Biochemical Studies on the Mode of Action of Cytochalasin B

Abstract

Cytochalasin B binds rapidly and reversibly to human red blood cells. Scatchard plot analysis of binding data reveals a class of high affinity binding sites (dissociation constant ≅10^-7 m; 3 x 10⁵ sites per cell) and a class of low affinity binding sites (dissociation constant ≧10^-5 m). All of the high affinity binding sites are in the plasma membrane (i.e. ghost). Variation of ionic strength and of pH in the range of 5.0 to 9.0 has only a small effect on the ability of the membrane to bind cytochalasin B with high affinity.
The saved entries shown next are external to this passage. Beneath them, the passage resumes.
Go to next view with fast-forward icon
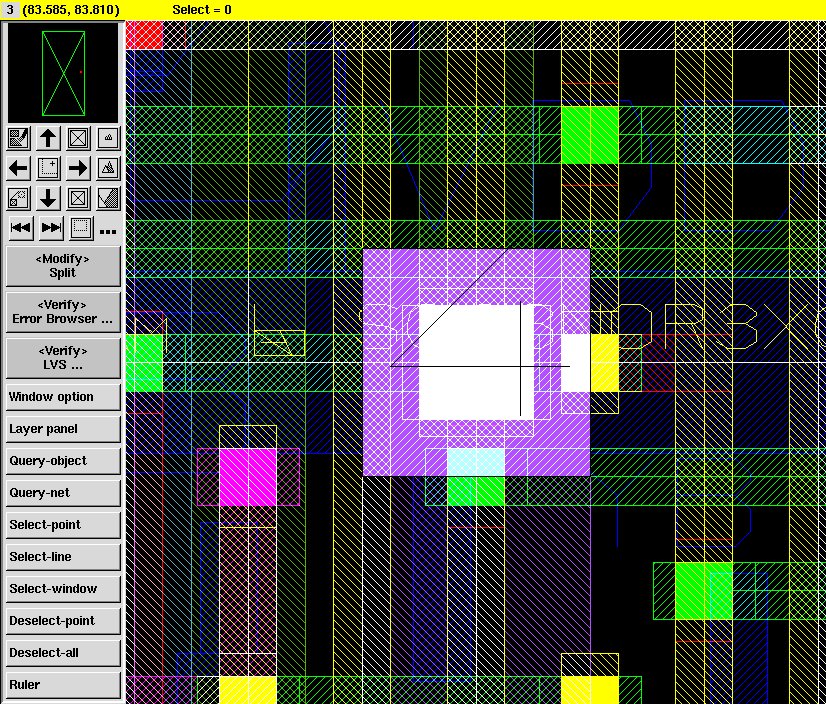Screen dimensions: 826x704 coord(51,228)
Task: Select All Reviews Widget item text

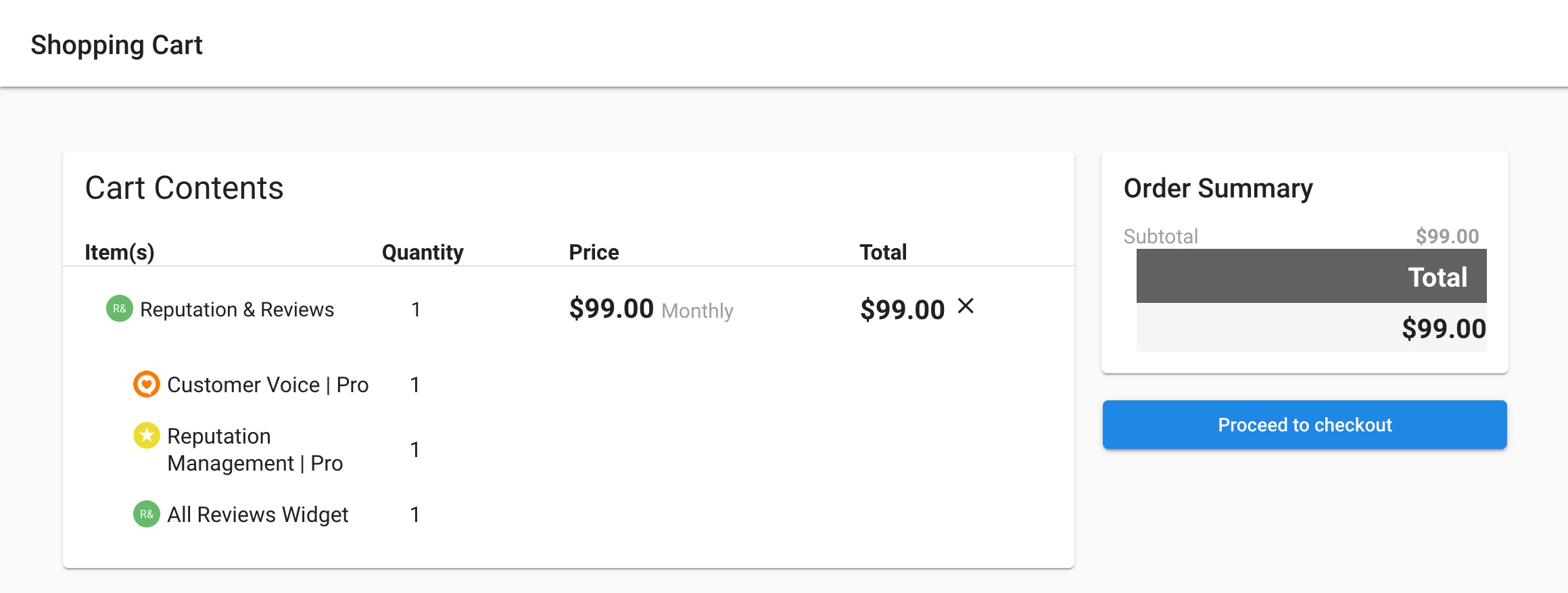Action: (x=258, y=515)
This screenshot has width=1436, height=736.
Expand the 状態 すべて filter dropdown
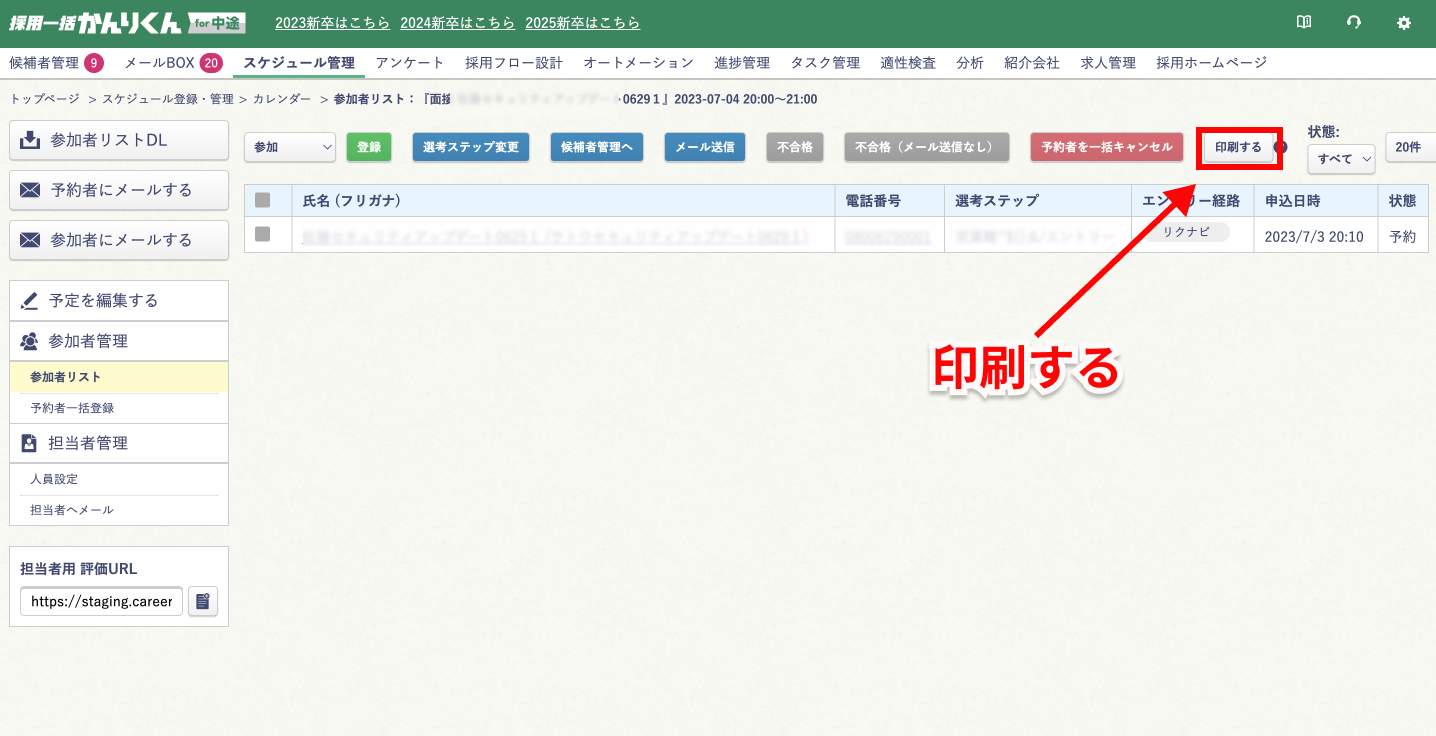tap(1341, 159)
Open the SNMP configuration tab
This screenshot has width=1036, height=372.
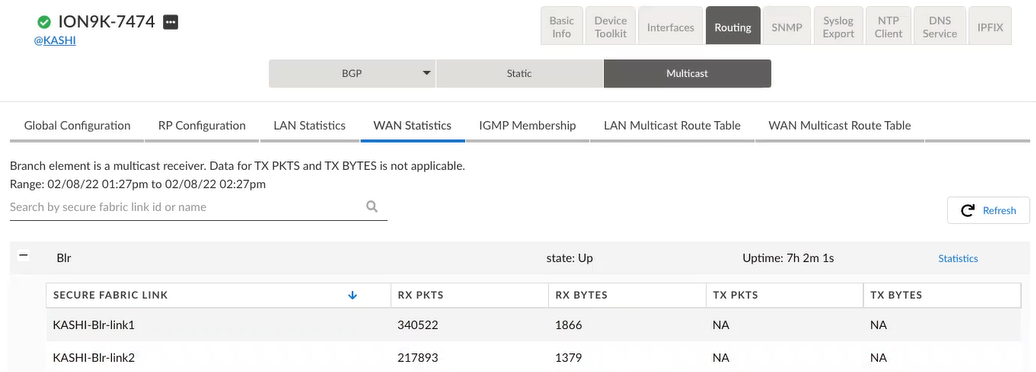tap(786, 27)
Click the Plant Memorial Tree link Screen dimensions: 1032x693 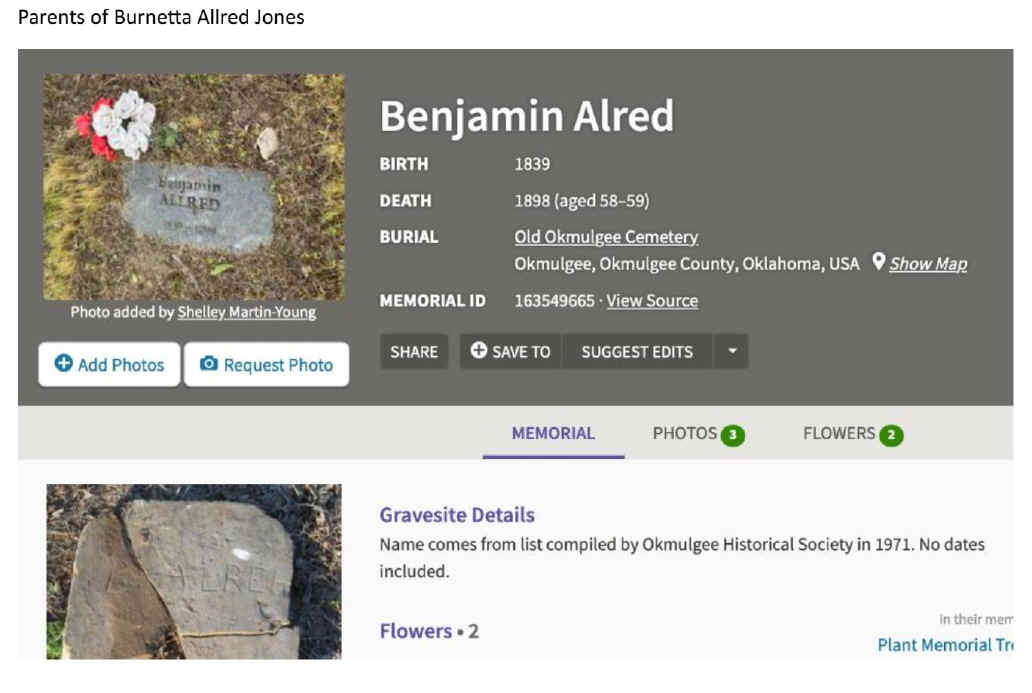944,645
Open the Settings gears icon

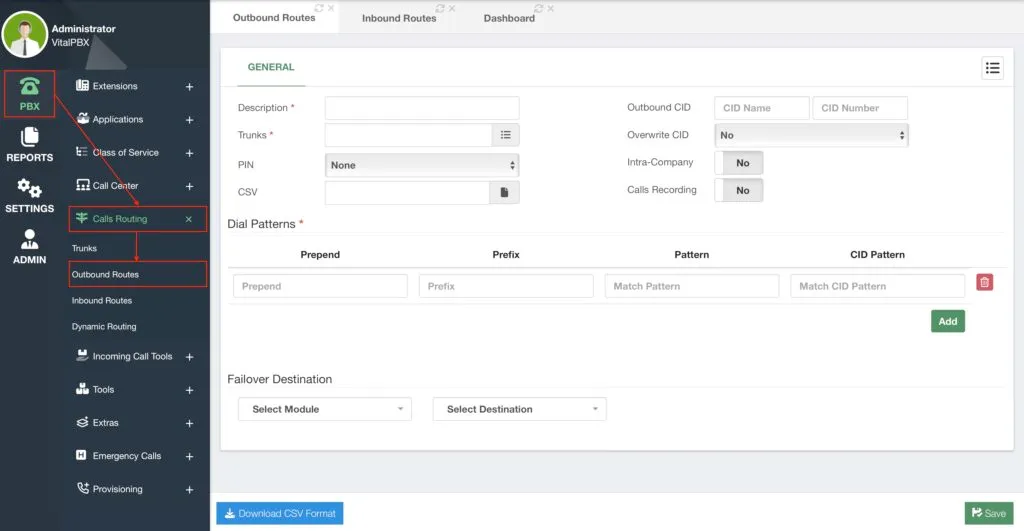point(29,188)
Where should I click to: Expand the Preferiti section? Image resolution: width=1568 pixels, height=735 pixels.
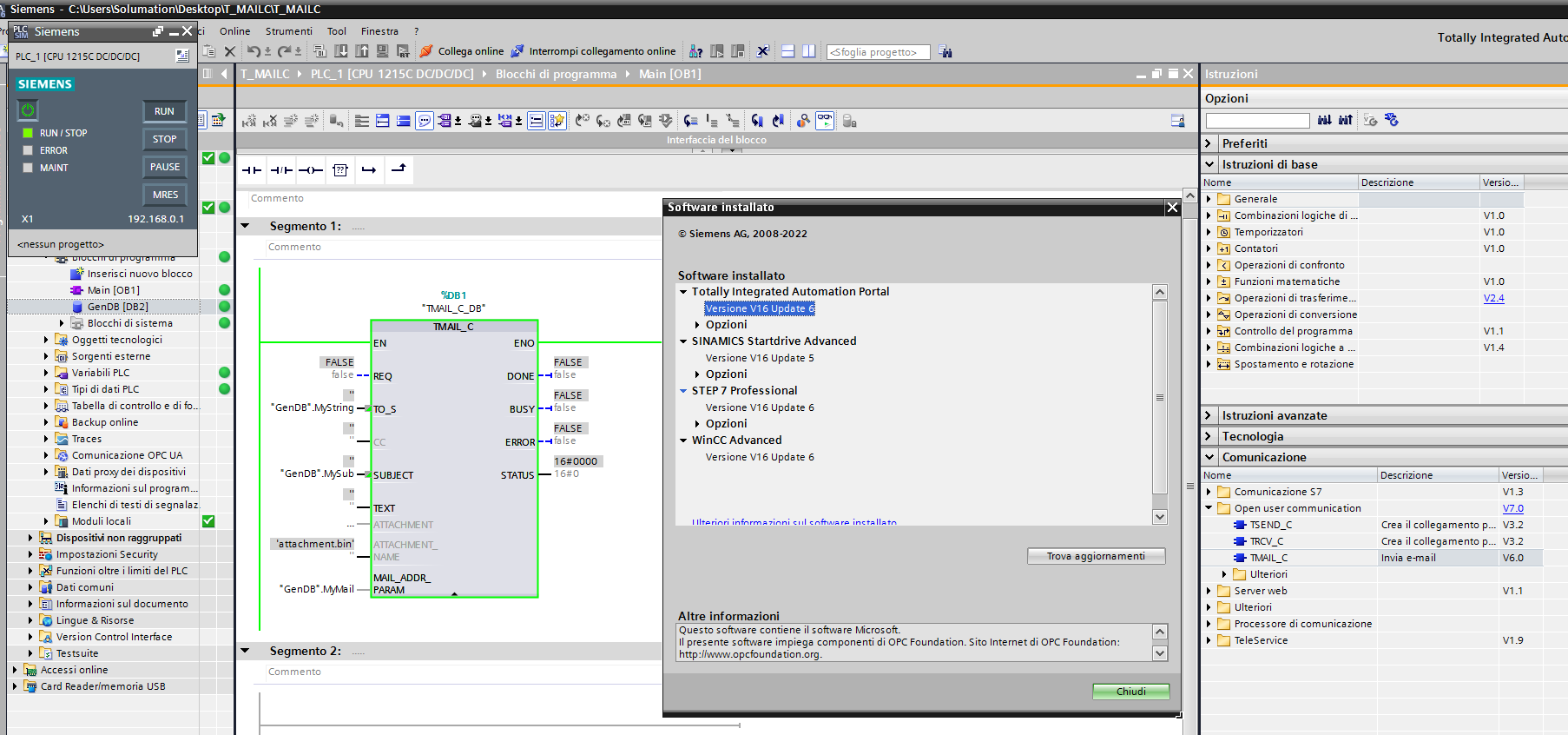[1209, 143]
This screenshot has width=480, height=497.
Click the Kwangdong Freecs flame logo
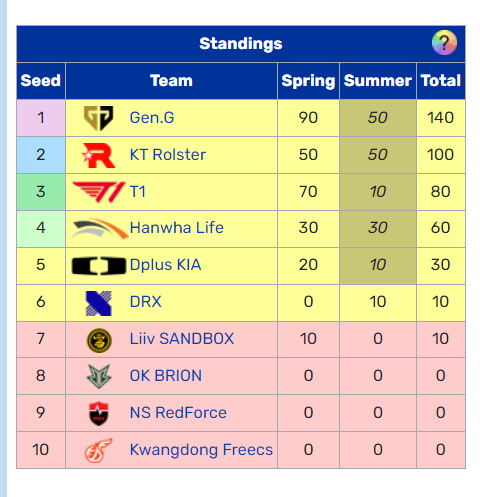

The high affinity binding is not affected when intact cells are treated with pronase or with trypsin, but is lost when ghosts are similarly treated under conditions where the inner surface of the membrane is accessible to these enzymes. This binding decreases by more than 90% when either intact cells or ghosts are treated with p-chloromercuribenzoate. d-Glucose inhibits the high affinity binding by 80 to 90%, whereas l-glucose has very little effect. The effectiveness of eight different sugars to inhibit high affinity binding of cytochalasin B to ghosts is related to their affinity for the sugar transport system. All of these results indicate that at least 80% of the high affinity cytochalasin B binding sites are intimately related to this transport system. As judged by competition experiments, cytochalasin A and B have the same affinity for the high affinity binding sites, whereas dihydrocytochalasin B and the γ-lactone derivative have a much lower affinity. Selective elution of spectrin and components 5 and 6 has no effect on the high affinity binding of cytochalasin B to the membrane.